After a discussion with airlines, the airport announced that a daily cap of 100,000 departing passengers will now be in effect until October 29. It said that the action would make passenger travel more dependable.
According to the biggest airport in the UK, the cap will provide travelers peace of mind before spring break vacations. The cap was initially in effect from July 1 until September 11, when it was officially publicized.
British Airways stopped selling tickets for Heathrow-based short-haul flights earlier this month as a result of the cap. However, the airport added that the cap would be periodically reviewed and might be lifted early if personnel levels increased.
Ross Baker, chief commercial officer at Heathrow, stated: “Our top priority is making sure we provide our guests with a dependable service when they travel.”
According to a representative for the airline, Virgin Atlantic expressed displeasure at Heathrow’s decision to prolong its passenger capacity cap until the end of October. However, he stated that since new resources are still being added weekly and the airport experience is getting better, there was no reason to raise the cap at this time.
The airline reported that staffing levels at its ground handlers, Cobalt Ground Solutions, which are in charge of services like ramp and luggage operations, are currently 95% of 2019 levels.
How the decision by Heathrow Airport is received
The decision would jeopardize thousands of travelers’ plans, warned consumer rights organization Which? calling the situation a “mess.”
According to Guy Hobbs, travel editor at Which?, thousands of people will now be concerned about whether their travel plans will be thwarted, even though the extension of the passenger cap may help Heathrow avoid a repetition of the unacceptable last-minute cancellations we saw earlier in the summer.

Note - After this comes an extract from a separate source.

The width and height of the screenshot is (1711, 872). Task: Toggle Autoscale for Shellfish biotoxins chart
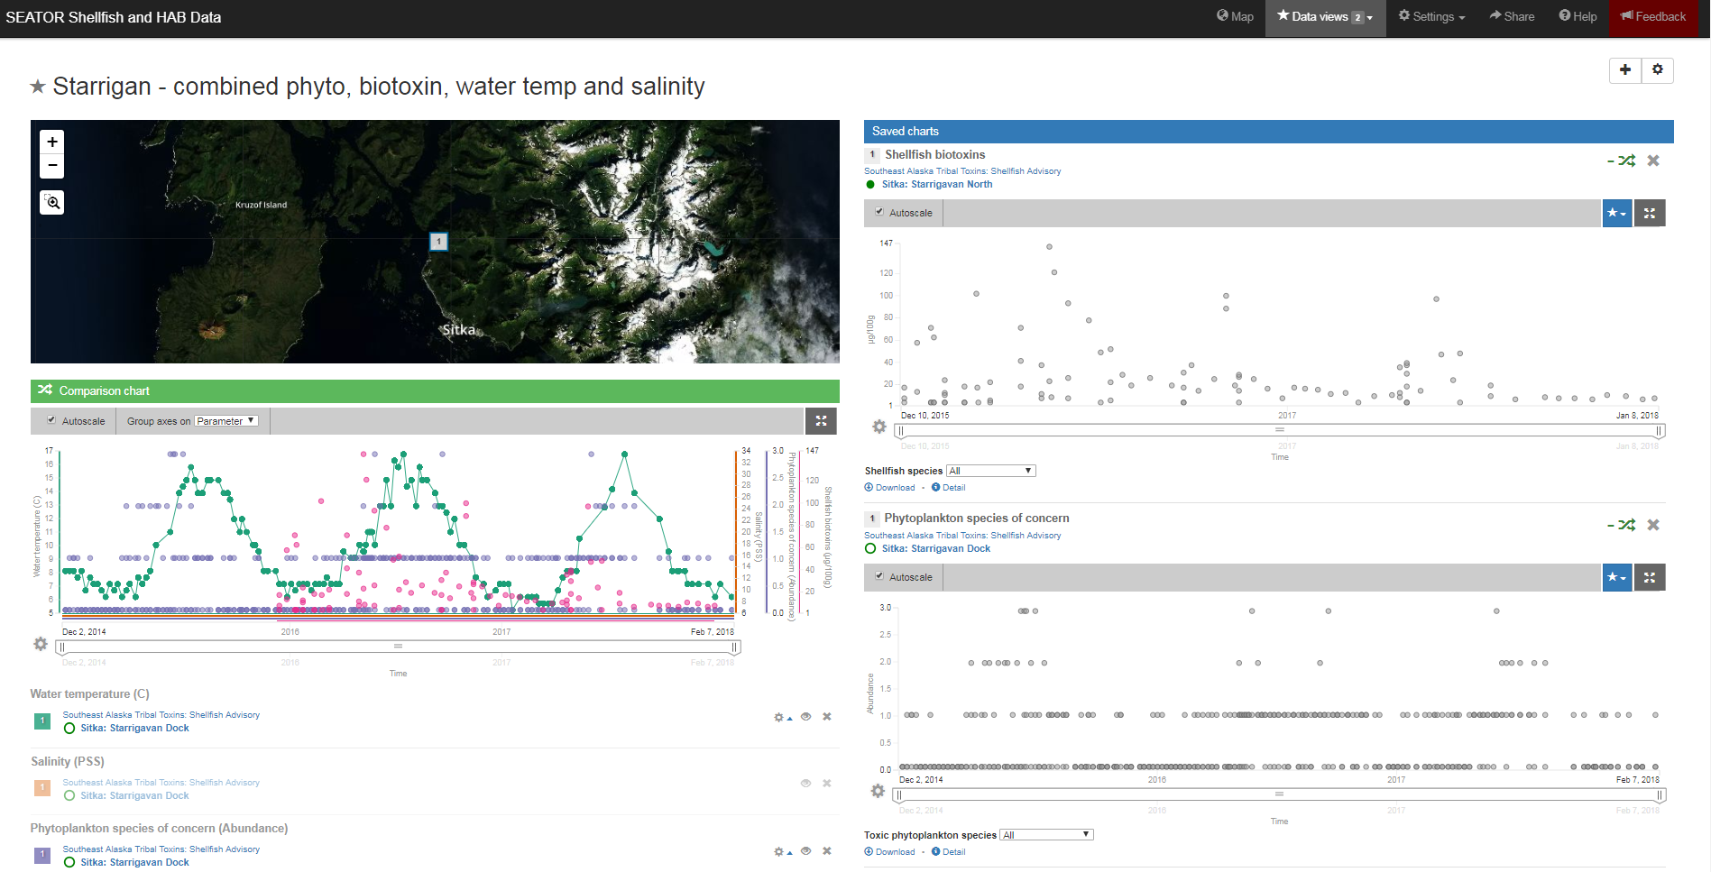(x=879, y=212)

Travel delays this summer have had an impact on tens of thousands of UK travelers.
As international travel came to a halt due to the epidemic, the aviation sector lost thousands of jobs. But ever since, it has had trouble finding and appointing new employees rapidly enough.
The number of last-minute flight cancellations from the UK increased 188% in June 2022 when compared to June 2019, prior to the pandemic, according to aviation data company Cirium. In a letter sent to carriers in June, the Department for Transport and the Civil Aviation Authority urged them to cancel any flights they couldn’t operate this summer.
Around 16,000 British Airways employees will receive salary increases totaling an average of 13%, according to the Unite union. In addition, workers will receive a lump sum equal to 5% of their earnings in August, a consolidated 5% boost in September, and an additional 3% increase in December as part of the agreement.
It happened after about 700 BA employees—mostly check-in staff—at Heathrow ended their walkout after accepting a similar salary offer. A 10% salary decrease implemented during the COVID pandemic had first prompted support from the staff for strike action.